深作氏には物流業者がより長く活用される業界にしたいという思いがある。家具の設置は人にしかできないことであると考えており、人にフォーカスしている姿勢が読み取れた。
この思いに対し、業務オペレーションのデジタル化という面からLayerXが、配送ルートの最適化という面からオプティマインドが協力している。
今年から始まる5G。5Gはどのような変化をもたらすかを株式会社NTTドコモ イノベーション統括部 担当部長 秋永 和計氏ら最前線のプレーヤーが語った。
まず秋永氏が5Gの現状できること・課題を、5Gサービスを実際にプレリリースしているドコモならではの視点で解説。
そのうえで5G活用の一事例として、VRソフトの提供などを行うSymmetry Dimensions Inc. CEO 沼倉 正吾氏が、建築領域のデジタルツイン構築の基盤としての5G活用を紹介した。
その後、日本仮想化技術株式会社の玉置伸行氏も交えて「5Gによって何が変わるのか」をディスカッションした。
博報堂から伊藤祐介氏、Tokyo Otaku Modeから安宅基氏、Crypto Gamesから小澤孝太氏が登壇。進行は幻冬舎から設楽悠介氏。
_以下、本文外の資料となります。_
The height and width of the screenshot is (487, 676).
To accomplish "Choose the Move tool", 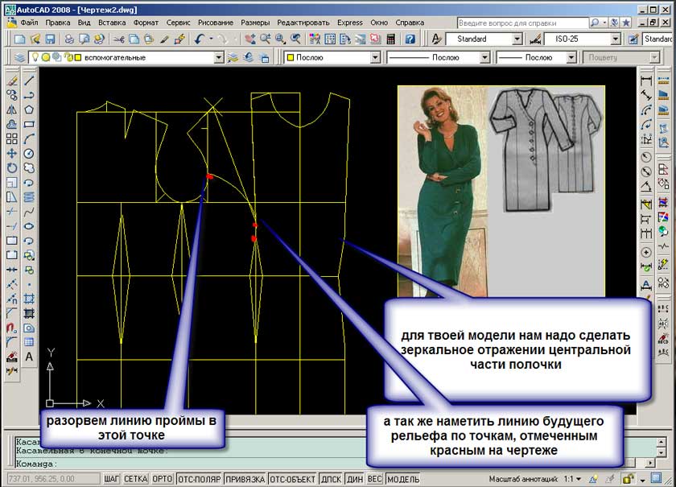I will [11, 153].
テレビ、ラジオ領域で視聴者にはデジタルコンテンツを提供するなどしている伊藤氏は、今後のテレビ、ラジオは「個人にとって価値のあるコンテンツを提供する必要がある」とした。それにより大衆に見られることを前提とした広告収入に依存するのではなく、テレビ、ラジオ自身が持つ価値によって収益化が見込めるようになる。
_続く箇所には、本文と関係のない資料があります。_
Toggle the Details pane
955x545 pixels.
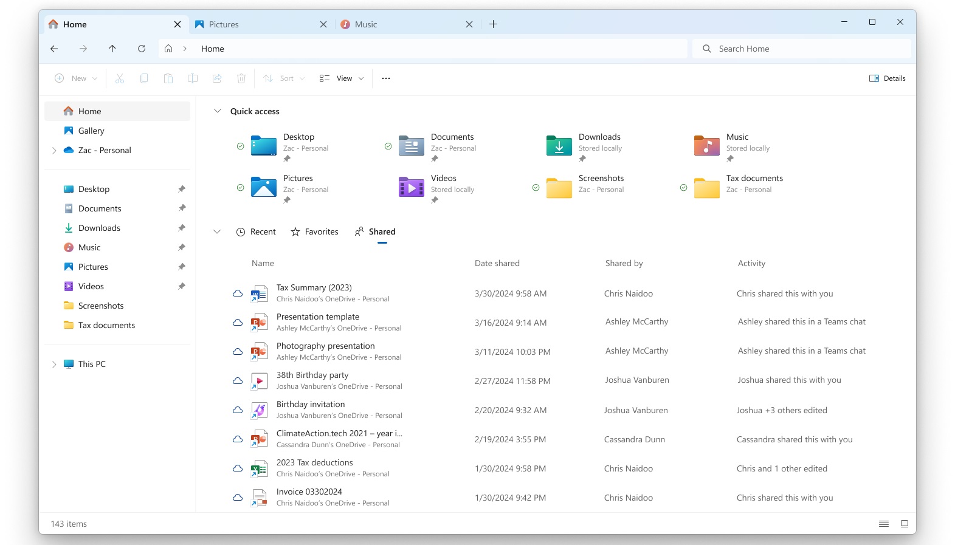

「TOKYO HONYAKU QUEST」にてアニメ記事を翻訳した外国人ファンにプログラム内で使える通貨を渡しているという安宅氏は、ブロックチェーンによってアニメの制作費を世界中のファンから集められるようになると話す。これはアニメ会社の負担を減らすことにつながる。
ブロックチェーンを活用したトレーディングカードゲーム「クリプトスペルズ」を展開する小澤氏はゲームの運用をプレイヤーがやるようになっていると話す。実際に使えるリターンがゲーム内で得られることで、プレイヤーが自らイベントを開催したりしているという。
「マーケットネットワークス」をキーワードに"ものづくり"を変えようとしているスタートアップ2社、アパレル業界のシタテルCEO、製造業のアペルザが登壇。
「マーケットネットワークス」はまだ知名度が低い概念ということもあり、セッションはその概念の解説からスタート。
その後、DX(デジタルトランスフォーメーション)のあとで、なぜマーケットネットワークスが必要になるかを議論した。
多くの来場者が訪れ、かなり盛り上がった今回のイベント。
厳しい潮目に立たされているレガシー業界の未来を、垣間見ることができた。